PHILADELPHIA — The judge presiding over thousands of NFL concussion lawsuits wants lawyers to tweak the proposed settlement to benefit more retired players.
Senior U.S. District Judge Anita B. Brody in Philadelphia has been nudging both sides toward a plan that could pay out $1 billion over 65 years.
Brody granted preliminary approval last year after the NFL agreed to lift a $765 million funding cap. On Monday, she asked for further revisions that would let more retirees, or the families of deceased players, claim awards or seek neurological testing.
Both sides remained confident the plan was moving toward settlement.
"We ... continue to have a high degree of confidence that this settlement — which has been accepted by more than 99 percent of retirees — will receive final approval and provide important and generous benefits to retirees and their families," NFL spokesman Brian McCarthy said.
The NFL expects 6,000 of nearly 20,000 retired players to suffer from Alzheimer's disease or moderate dementia someday. The settlement would pay them about $190,000 on average, given that most would be diagnosed in their later years.
The awards could reach $1 million to $5 million for those diagnosed in their 30s and 40s with Parkinson's disease or Lou Gehrig's disease, or for deaths involving the brain trauma CTE, or chronic traumatic encephalopathy.
Brody, in the interest of fairness, suggested Monday that the agreement cover more recent deaths that involved CTE. The proposed July 7, 2014, cutoff would be extended until the date of final approval.
She also asked that players get at least some credit in their award calculation for time spent with NFL Europe and other NFL affiliates.
"We are grateful to Judge Brody for her guidance and continued efforts to protect the rights of all class members," co-lead players' lawyer Christopher Seeger said. "We look forward to finalizing this agreement so that retired players can begin taking advantage of its benefits."
The judge also asked that the $75 million allotted for baseline testing be expanded if necessary to cover everyone who takes part in the settlement.
The lawsuits accuse the NFL of long hiding what it knew about concussions and brain injuries to keep players on the field.
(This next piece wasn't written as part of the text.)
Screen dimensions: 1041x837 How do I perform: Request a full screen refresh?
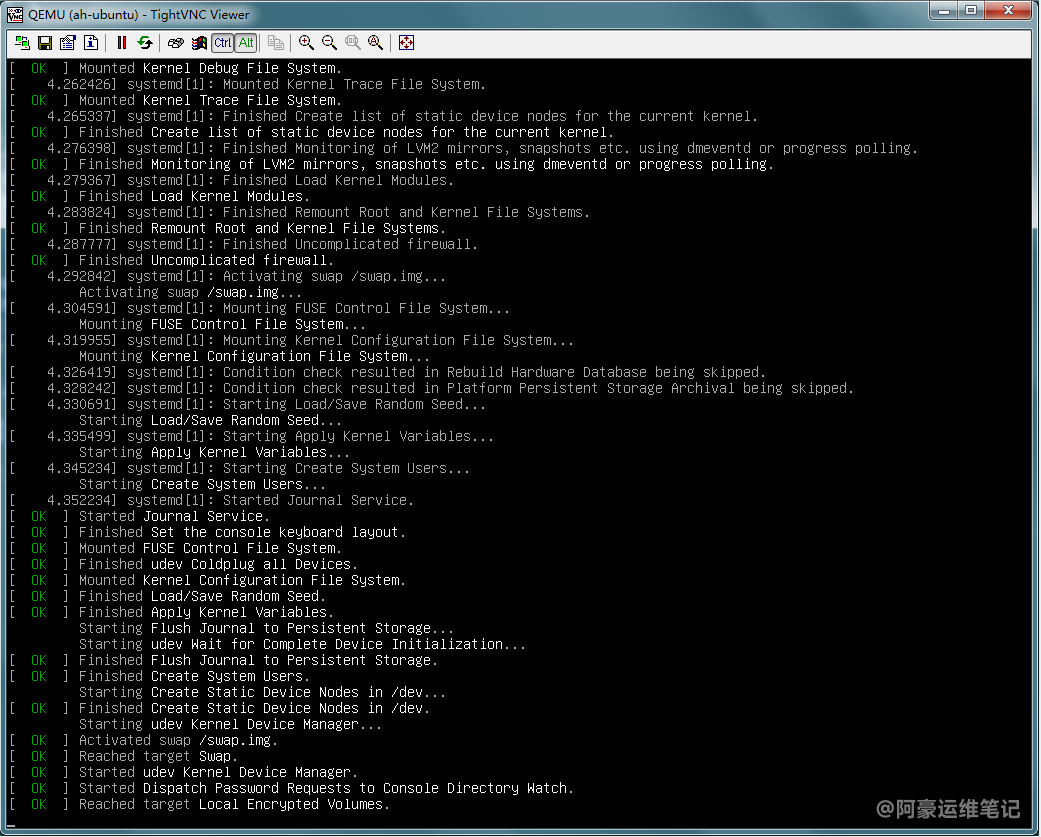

Only a few hundred retirees or family members have decided to opt out and pursue individual suits.
Some critics feel the fund lets the NFL off lightly, given the league's $10 billion in annual revenues. At hearings before Brody held last fall, some researchers and family members complained that there are no awards for depression, mood swings and other problems they link to football concussions. Brody did not raise those issues in Monday's order.
Other critics fault the plan for excluding future payments for CTE, which some call the signature disease of football. Currently, it can only be diagnosed after death. Negotiators have said they did not want to "incentivize" future suicides.